At least, this lifts my spirits a bit.
***
I decide not to think too much about it and head to Laura's ex-boyfriend's restaurant.
Over the last few days, I've been going there quite often. It's very nice. The food is great… *and there's free dessert.* At first, I denied, but like the Owner always insisted, I stopped refusing — yes, OWNER, because until this moment I don't know his name.
Yes, it's pretty awful of me to be getting free desserts when I don't even know his name, but what can I do? I just missed the timing!
When he finally sees me approaching the table near the counter, the Owner flashes a big smile and pulls the chair out slightly for me to sit down. It's a kind and somewhat funny act that makes me laugh discreetly. Despite Laura always saying absurd things about all her ex-boyfriends, I'm more and more certain that things aren't exactly as she claimed them to be.

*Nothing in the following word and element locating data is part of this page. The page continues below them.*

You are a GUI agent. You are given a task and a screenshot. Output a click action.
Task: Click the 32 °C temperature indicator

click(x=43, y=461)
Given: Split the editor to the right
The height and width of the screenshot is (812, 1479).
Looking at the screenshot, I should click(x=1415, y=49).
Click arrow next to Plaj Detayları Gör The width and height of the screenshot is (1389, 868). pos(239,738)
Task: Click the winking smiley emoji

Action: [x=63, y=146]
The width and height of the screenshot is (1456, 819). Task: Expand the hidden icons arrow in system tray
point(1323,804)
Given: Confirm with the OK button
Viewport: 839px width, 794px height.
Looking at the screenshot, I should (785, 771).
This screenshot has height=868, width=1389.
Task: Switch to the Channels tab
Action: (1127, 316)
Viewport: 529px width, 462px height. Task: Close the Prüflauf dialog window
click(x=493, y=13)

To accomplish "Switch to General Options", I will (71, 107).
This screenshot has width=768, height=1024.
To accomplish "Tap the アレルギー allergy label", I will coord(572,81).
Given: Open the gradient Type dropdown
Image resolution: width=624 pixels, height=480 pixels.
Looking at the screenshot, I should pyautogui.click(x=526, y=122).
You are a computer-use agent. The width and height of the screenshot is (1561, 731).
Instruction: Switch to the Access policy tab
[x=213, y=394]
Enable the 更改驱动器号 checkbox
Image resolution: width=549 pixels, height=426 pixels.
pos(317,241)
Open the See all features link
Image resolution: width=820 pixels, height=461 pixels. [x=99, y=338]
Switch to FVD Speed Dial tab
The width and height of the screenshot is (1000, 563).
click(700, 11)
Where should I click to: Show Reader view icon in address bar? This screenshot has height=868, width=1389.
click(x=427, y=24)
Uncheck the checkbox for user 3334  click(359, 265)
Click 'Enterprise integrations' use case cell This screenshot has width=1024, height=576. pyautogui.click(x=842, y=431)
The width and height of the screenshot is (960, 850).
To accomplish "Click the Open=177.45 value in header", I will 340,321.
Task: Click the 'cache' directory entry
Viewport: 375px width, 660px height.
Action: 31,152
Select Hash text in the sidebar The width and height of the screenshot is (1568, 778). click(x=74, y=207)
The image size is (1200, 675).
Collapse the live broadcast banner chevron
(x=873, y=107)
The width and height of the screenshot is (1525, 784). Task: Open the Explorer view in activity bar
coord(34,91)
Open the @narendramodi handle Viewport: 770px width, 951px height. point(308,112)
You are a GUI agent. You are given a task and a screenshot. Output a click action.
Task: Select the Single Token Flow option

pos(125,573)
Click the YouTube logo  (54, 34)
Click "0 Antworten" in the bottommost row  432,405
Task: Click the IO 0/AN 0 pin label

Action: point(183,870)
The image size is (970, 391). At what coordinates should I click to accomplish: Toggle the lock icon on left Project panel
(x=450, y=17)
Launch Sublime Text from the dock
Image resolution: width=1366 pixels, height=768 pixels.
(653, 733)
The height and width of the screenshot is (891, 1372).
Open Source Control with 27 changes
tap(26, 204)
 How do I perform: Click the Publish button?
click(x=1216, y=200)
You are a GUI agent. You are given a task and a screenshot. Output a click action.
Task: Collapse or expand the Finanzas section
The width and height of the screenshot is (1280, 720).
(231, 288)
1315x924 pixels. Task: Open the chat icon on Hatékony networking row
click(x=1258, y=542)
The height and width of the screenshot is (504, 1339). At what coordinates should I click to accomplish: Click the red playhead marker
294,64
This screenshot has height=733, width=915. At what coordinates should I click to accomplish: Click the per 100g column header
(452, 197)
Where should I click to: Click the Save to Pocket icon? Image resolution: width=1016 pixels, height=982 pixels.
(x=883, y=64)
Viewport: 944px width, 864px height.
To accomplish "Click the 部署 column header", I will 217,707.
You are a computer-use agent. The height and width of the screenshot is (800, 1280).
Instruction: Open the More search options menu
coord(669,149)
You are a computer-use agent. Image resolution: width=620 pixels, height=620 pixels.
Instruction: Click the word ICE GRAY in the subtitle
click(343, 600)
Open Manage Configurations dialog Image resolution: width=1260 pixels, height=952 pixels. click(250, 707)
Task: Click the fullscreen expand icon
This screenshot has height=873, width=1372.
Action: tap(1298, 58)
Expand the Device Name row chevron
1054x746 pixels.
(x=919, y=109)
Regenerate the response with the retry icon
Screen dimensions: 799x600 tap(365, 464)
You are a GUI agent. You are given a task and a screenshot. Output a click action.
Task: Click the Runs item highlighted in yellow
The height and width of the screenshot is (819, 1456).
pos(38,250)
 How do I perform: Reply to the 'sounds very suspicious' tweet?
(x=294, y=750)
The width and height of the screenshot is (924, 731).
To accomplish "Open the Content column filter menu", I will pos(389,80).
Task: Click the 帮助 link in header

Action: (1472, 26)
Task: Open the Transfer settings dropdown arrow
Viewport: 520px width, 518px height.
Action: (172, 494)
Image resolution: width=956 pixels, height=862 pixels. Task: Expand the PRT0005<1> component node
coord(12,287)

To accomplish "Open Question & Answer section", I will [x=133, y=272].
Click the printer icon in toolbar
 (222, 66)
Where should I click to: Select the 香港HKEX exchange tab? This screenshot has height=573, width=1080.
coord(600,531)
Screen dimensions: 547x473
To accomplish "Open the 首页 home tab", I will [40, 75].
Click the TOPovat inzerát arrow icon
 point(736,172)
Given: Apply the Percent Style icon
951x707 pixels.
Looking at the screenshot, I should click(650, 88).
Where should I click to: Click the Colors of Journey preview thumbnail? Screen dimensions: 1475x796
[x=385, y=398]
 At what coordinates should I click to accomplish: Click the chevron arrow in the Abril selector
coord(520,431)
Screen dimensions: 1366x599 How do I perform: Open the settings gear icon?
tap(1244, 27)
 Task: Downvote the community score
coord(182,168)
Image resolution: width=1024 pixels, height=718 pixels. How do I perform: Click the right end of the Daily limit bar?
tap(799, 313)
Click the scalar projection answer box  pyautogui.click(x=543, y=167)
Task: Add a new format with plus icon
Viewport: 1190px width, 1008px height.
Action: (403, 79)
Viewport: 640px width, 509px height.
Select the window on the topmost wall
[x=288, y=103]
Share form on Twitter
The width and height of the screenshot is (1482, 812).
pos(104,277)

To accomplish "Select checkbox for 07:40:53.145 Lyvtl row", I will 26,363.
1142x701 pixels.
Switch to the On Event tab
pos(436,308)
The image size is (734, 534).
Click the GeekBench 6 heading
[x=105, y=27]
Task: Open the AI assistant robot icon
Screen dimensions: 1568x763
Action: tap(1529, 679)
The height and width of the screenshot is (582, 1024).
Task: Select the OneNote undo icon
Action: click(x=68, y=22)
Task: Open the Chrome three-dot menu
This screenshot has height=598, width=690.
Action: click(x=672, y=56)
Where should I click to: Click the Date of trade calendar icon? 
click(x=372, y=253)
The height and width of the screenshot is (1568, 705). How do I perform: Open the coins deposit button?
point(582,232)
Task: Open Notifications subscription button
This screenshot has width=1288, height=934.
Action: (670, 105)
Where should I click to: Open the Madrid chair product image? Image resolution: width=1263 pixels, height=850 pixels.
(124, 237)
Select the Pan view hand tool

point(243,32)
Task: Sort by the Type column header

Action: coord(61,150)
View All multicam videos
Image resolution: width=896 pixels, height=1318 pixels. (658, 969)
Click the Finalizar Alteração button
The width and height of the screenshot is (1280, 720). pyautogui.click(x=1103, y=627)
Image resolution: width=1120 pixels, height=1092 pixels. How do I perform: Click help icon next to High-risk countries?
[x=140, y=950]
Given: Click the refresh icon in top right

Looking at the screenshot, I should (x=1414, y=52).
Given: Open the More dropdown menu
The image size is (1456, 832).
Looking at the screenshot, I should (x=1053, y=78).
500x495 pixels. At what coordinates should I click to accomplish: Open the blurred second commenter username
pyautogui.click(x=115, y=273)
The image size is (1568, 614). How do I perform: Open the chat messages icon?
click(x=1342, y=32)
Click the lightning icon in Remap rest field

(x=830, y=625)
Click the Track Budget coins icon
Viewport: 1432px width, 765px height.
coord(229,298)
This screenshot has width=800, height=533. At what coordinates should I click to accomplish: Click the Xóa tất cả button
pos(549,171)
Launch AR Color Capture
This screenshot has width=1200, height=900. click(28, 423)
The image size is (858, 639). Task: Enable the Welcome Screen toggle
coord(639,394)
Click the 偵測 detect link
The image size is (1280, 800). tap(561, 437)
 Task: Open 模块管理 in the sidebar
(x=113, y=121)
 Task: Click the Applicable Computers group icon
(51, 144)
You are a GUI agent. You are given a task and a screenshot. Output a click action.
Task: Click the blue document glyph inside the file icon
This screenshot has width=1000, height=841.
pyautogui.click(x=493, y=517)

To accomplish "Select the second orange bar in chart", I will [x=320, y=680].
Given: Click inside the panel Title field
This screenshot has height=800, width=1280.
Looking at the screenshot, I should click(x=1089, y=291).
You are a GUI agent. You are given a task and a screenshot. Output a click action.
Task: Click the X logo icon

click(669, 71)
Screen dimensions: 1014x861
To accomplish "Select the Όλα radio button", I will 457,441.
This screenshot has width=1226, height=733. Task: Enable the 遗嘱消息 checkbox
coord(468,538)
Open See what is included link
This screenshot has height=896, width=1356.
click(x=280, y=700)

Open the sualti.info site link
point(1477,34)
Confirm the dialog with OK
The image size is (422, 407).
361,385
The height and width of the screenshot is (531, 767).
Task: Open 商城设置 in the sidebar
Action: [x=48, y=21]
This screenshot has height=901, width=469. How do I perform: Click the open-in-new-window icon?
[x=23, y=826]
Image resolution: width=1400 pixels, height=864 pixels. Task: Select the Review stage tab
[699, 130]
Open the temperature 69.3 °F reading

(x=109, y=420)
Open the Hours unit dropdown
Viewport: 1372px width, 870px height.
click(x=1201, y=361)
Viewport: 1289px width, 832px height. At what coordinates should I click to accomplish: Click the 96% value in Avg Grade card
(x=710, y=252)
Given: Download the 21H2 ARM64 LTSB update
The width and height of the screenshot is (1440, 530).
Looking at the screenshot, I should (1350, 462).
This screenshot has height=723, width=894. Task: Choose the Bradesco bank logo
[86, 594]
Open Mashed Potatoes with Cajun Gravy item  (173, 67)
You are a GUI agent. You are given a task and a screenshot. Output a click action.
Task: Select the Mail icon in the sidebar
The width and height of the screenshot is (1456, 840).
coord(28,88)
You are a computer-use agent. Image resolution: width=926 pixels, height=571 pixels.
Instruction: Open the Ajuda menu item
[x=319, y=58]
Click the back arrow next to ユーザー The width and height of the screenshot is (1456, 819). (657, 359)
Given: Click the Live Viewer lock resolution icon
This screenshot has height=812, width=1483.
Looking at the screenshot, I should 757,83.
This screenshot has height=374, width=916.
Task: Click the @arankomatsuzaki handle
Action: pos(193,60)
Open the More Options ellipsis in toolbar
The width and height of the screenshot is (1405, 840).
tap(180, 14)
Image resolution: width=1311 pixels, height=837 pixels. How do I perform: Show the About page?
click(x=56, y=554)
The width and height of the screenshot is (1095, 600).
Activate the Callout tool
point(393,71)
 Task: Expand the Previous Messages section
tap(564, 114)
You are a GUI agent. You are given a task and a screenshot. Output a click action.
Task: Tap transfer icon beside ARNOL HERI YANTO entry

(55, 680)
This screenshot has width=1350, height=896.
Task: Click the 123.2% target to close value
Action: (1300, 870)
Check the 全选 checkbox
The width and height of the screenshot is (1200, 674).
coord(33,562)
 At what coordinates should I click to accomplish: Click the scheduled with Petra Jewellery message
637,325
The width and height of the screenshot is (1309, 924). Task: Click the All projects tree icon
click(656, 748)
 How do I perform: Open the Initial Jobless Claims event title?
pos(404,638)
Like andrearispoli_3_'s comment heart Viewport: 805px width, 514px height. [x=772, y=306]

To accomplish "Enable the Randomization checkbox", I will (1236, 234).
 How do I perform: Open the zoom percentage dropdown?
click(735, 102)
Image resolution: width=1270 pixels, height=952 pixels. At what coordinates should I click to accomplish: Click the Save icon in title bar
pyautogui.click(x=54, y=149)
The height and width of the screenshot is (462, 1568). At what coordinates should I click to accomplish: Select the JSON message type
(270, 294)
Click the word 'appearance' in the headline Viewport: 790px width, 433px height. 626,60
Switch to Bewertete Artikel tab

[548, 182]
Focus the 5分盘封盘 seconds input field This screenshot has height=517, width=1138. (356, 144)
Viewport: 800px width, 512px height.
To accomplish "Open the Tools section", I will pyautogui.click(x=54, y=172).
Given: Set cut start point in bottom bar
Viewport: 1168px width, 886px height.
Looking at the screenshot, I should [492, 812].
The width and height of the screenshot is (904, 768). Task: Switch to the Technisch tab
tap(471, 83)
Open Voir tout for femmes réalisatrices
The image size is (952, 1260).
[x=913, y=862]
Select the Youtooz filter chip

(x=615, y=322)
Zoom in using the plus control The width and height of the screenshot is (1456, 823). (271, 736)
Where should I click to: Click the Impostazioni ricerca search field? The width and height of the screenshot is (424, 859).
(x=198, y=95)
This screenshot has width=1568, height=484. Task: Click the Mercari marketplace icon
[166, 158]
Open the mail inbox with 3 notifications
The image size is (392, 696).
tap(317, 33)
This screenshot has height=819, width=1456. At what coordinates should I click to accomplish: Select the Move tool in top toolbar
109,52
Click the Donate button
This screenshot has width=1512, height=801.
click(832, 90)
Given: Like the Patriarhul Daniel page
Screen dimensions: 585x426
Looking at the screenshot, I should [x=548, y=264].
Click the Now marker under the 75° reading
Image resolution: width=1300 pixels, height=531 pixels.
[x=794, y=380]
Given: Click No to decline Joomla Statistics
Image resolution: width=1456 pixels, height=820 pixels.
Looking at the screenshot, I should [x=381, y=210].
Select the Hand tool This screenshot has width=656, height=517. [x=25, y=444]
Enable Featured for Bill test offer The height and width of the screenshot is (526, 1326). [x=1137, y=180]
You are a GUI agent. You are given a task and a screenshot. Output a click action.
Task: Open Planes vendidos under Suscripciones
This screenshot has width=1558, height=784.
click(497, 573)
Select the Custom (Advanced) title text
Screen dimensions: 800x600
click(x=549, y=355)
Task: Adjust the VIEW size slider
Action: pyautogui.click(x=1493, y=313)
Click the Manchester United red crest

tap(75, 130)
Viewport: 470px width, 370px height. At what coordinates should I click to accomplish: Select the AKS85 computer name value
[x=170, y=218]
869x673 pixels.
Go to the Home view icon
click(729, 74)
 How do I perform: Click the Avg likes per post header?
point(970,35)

“So… What would you like today?” He asks, resting his hands on the chair in front of me, making the muscles in his arms jump and the veins pop out his tanned skin.
“You know what…? I'll let you choose for me.” I give a discreet smile, tilting my head slightly, gesturing to the menu.
“That's a dangerous thing to say to a man.” He says with a raised eyebrow, making my face heat up slightly… “Are you a woman who likes to comply?”
“Uh, well…” I say embarrassed, with my cheeks probably very, very red. “I- I guess so.”
“Is that right? Then let's make a deal… If my choice surprises you, will you give me your phone number?”